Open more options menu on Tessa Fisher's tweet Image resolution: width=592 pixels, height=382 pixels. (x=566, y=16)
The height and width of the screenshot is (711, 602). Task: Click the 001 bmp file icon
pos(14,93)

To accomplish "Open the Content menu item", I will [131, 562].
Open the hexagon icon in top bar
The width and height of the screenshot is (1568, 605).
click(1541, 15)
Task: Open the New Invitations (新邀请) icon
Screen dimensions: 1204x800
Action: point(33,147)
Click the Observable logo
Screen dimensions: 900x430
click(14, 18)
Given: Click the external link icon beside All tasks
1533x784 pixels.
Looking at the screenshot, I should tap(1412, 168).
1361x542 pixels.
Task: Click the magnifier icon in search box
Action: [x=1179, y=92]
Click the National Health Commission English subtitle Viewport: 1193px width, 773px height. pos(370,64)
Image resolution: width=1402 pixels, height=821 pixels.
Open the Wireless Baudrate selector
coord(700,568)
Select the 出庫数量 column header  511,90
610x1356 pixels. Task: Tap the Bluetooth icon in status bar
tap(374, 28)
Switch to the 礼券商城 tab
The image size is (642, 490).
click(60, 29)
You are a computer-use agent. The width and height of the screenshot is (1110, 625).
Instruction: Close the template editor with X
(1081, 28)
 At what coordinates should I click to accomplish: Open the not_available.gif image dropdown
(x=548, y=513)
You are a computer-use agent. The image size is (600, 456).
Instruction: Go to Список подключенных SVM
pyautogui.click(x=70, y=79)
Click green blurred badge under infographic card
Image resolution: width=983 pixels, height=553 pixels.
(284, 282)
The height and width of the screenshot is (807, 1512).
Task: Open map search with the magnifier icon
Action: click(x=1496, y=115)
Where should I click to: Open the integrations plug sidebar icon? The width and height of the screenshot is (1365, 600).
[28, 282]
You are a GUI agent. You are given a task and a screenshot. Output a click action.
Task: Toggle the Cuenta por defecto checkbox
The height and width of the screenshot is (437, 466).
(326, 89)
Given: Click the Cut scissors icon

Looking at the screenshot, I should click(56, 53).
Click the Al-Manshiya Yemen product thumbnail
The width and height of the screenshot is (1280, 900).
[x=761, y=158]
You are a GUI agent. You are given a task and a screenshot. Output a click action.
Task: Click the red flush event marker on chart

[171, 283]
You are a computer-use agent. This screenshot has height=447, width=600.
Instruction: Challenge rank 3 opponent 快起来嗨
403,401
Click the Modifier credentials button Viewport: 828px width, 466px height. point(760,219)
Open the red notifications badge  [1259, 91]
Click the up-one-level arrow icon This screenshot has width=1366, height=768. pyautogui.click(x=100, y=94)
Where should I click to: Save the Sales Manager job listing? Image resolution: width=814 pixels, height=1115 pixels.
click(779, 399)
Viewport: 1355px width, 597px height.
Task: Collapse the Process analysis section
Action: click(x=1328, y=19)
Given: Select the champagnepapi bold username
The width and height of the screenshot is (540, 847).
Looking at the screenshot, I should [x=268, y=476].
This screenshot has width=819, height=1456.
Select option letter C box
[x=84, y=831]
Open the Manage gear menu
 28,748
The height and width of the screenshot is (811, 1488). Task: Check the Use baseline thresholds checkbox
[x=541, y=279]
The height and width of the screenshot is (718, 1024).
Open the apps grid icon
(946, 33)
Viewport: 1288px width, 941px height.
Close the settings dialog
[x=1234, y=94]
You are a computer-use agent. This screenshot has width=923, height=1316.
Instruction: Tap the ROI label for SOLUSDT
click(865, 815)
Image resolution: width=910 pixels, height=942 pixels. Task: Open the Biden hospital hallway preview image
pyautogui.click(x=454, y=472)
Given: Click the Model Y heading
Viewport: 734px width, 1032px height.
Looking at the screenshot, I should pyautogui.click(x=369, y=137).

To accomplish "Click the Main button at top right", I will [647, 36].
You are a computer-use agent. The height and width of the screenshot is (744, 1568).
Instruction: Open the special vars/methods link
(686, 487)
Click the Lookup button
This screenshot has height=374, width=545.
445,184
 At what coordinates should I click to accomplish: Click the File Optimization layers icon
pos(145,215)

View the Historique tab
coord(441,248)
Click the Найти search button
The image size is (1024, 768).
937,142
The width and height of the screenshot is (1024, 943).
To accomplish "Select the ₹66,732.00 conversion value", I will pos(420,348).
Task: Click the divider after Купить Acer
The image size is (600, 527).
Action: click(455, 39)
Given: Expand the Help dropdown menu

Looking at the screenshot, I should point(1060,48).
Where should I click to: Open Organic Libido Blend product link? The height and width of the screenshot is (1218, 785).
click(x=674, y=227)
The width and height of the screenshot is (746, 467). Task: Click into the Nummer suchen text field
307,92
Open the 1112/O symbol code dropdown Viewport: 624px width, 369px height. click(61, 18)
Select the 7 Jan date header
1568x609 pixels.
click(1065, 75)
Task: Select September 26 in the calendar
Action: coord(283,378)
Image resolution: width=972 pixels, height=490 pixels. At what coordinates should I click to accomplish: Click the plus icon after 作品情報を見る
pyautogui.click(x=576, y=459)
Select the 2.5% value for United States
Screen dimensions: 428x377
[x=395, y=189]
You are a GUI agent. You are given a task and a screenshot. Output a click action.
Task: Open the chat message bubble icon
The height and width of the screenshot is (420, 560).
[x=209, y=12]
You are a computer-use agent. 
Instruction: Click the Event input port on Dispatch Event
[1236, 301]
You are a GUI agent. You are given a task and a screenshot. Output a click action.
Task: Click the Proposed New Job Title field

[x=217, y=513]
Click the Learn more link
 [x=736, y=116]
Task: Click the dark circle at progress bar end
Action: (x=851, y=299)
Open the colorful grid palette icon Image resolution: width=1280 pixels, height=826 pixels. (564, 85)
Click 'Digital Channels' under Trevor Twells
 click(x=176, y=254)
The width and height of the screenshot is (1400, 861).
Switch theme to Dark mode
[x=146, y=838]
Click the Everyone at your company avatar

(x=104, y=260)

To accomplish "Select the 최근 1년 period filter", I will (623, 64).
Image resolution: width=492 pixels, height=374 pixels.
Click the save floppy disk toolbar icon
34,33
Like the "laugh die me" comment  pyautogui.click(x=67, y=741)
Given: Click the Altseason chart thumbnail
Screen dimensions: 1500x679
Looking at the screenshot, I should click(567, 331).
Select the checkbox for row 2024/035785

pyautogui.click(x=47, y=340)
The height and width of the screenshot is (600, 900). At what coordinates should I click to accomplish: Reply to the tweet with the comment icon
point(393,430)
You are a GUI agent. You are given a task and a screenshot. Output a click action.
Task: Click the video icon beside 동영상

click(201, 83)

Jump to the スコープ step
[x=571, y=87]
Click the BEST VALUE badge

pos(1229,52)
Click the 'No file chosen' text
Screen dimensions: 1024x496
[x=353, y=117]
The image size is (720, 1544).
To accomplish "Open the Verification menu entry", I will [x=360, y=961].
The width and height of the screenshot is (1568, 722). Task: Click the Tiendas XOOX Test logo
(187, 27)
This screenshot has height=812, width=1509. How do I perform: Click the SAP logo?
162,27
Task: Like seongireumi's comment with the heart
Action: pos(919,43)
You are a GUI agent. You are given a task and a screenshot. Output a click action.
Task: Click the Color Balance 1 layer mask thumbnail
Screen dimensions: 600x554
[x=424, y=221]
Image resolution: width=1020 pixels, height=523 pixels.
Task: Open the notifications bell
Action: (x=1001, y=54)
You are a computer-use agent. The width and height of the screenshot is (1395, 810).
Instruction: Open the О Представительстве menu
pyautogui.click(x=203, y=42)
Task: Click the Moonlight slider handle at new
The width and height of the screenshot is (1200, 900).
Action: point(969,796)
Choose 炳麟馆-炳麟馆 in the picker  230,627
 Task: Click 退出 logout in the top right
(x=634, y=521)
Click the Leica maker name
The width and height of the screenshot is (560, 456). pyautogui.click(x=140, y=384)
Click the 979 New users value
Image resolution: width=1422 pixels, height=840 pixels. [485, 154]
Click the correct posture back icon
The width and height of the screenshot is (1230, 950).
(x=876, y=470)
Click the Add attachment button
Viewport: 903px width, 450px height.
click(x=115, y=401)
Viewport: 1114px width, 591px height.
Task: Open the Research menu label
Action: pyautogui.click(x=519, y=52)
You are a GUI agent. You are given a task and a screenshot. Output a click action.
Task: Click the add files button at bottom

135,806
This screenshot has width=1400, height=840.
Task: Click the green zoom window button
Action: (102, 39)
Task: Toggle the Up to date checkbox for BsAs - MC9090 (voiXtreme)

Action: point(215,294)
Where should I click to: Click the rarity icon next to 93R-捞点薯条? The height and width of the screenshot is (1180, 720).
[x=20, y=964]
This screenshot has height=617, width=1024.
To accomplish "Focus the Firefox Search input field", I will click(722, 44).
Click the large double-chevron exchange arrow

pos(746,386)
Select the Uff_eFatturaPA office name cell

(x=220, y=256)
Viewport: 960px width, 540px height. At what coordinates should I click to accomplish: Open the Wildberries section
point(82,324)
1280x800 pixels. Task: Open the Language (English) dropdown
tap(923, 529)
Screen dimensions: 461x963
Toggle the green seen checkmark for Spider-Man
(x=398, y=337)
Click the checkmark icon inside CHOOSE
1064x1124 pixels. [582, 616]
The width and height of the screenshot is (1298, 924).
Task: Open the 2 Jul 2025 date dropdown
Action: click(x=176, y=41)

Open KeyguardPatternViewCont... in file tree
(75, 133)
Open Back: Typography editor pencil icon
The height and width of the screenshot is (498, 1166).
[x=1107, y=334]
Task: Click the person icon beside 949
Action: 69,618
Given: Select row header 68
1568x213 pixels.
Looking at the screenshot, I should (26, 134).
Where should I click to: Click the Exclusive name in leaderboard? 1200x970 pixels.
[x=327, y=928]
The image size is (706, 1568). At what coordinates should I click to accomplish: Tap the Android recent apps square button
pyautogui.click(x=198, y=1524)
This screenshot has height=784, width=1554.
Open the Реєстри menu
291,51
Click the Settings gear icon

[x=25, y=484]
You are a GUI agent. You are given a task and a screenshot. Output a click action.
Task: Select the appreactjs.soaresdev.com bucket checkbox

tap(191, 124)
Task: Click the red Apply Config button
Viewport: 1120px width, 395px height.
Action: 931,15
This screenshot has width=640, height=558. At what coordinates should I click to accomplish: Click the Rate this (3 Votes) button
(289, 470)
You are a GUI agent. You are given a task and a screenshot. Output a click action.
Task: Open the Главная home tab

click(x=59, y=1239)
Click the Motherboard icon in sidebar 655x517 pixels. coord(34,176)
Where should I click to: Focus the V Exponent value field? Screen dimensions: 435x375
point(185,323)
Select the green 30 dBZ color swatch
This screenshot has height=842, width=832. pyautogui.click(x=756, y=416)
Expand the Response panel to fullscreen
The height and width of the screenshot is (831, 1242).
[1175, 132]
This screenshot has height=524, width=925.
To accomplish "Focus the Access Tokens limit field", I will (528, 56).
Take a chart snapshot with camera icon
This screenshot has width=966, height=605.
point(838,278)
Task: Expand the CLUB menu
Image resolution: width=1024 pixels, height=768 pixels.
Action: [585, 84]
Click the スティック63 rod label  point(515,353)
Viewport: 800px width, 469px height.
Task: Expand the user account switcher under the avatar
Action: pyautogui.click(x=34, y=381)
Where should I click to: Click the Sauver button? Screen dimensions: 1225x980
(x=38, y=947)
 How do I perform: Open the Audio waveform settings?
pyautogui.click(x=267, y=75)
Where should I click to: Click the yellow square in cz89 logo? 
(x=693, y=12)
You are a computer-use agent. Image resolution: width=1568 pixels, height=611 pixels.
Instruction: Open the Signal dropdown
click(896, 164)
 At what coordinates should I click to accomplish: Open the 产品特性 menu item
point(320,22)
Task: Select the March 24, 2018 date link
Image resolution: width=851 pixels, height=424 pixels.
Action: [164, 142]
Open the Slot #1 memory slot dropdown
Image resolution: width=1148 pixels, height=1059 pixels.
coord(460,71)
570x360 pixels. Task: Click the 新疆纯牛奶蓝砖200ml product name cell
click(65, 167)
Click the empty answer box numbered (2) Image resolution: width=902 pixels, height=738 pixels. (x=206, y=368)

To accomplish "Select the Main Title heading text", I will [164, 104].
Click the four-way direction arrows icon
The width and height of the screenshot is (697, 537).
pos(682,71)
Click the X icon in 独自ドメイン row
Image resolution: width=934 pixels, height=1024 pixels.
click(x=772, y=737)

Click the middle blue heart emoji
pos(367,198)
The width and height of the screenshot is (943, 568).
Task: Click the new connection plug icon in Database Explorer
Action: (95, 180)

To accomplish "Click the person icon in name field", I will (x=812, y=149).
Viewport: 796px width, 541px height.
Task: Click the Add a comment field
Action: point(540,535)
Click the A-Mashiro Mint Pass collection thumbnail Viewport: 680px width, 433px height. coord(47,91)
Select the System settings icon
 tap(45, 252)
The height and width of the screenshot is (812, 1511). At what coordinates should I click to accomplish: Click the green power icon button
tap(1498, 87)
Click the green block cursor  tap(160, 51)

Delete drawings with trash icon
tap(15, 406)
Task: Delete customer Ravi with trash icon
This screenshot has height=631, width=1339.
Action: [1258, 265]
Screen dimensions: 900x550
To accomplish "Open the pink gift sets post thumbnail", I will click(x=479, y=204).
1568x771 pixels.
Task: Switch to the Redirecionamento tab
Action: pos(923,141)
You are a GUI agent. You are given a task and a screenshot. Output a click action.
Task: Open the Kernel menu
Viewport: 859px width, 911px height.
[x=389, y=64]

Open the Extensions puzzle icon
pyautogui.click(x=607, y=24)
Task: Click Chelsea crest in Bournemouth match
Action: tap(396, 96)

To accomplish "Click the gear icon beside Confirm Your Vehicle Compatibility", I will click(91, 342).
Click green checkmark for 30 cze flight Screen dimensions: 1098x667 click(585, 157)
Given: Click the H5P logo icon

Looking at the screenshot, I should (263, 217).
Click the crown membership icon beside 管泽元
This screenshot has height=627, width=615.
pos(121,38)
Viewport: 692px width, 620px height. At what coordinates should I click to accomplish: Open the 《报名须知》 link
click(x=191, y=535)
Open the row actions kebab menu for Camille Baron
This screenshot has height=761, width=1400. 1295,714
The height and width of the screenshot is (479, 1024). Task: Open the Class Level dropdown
----
**Exercise:** Search the entries above for the string "computer". Copy each line in which it appears.

**Exercise solution:**
You are a computer-use agent. The width and height of the screenshot is (1110, 625).
You are a computer-use agent. The image size is (600, 456).
You are a computer-use agent. This screenshot has height=447, width=600.
You are a computer-use agent. This screenshot has width=923, height=1316.
You are a computer-use agent. The height and width of the screenshot is (744, 1568).
You are a computer-use agent. 
You are a computer-use agent. The width and height of the screenshot is (1395, 810).
You are a computer-use agent. Image resolution: width=1568 pixels, height=611 pixels.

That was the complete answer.